We had finished all of our neurology patients for the day and I was sitting by the lab checking emails when Danielle came out of the ER ward (where we’re doing our EEGs) and called to me that she needed my help “right away.” Danielle does not overreact, so I promptly dropped everything and ran down the steps to find out that their patient in the EEG lab was having a non-epileptic event during her EEG and was thrashing about on the table requiring restraint. The problem was that she was HIV+ and was putting everyone at risk so we needed to sedate her post haste. I ran to the clinic to grab some injectable medication and ran back to find that she had luckily slowed down in the meantime and didn’t require the medication. Then the long process began of working with the patient to help with her non-epileptic events which is tremendously more complex than treating if she had epilepsy and requires predominantly therapy and some insight by the patient. Lindsay did a fantastic job of talking with the patient using translators, not the easiest considering the topics that were being discussed. She also had a very significant stage II foot ulcer that needed debridement so she was admitted for that and also to keep an eye on her given the new diagnosis of non-epileptic events. Despite the fact that the episode was clearly not a seizure clinically, she probably would not have had it if she weren’t hooked up to the EEG machine, so the technology once again served to greatly impact our care of the patient and will ultimately benefit her greatly. Most importantly, it will keep her off anticonvulsants that would have interfered with her HIV medications so likely saved her on that account as well.

We ended the day at Frank and Susan’s house for a wonderful get together of all the volunteers for the traditional going away as Danielle, Cara and Lindsay will be leaving tomorrow and we will be leaving in a week.

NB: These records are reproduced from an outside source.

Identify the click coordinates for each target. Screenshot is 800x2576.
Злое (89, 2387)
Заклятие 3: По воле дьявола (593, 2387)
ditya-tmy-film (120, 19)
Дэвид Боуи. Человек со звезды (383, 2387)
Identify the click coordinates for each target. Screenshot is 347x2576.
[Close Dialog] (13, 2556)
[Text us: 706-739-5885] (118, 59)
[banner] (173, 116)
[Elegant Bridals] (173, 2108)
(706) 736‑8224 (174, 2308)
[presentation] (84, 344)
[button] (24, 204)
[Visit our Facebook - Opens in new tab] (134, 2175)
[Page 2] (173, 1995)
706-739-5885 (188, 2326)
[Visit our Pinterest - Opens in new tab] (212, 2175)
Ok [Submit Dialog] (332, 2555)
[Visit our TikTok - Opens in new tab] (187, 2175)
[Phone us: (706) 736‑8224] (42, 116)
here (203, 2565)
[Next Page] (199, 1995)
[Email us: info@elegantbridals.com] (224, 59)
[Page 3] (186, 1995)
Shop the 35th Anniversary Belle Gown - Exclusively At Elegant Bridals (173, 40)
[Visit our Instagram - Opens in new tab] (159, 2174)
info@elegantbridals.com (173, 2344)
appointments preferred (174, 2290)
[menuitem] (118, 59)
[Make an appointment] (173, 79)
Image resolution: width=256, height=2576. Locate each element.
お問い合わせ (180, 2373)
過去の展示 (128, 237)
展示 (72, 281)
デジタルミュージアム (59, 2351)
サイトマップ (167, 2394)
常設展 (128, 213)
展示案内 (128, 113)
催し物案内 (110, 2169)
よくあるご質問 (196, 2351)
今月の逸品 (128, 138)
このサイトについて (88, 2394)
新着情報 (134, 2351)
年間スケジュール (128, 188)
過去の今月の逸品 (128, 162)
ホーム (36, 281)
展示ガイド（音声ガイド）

Dr. Marcus and his wife, Susanna had also arrived recently and will be leaving in several weeks. Pizza, samosas, cheese and crackers and wine and beer. A feast here that was much appreciated. Pauline acknowledged everyone’s work with FAME hats and lovely Tanzania scrub shirts as gifts and most notably, Frank stayed up well beyond his normal bedtime of 8 to 8:30! It was a wonderful last day for the epilepsy and EEG team and a visit tremendously more successful than any of us had imagined.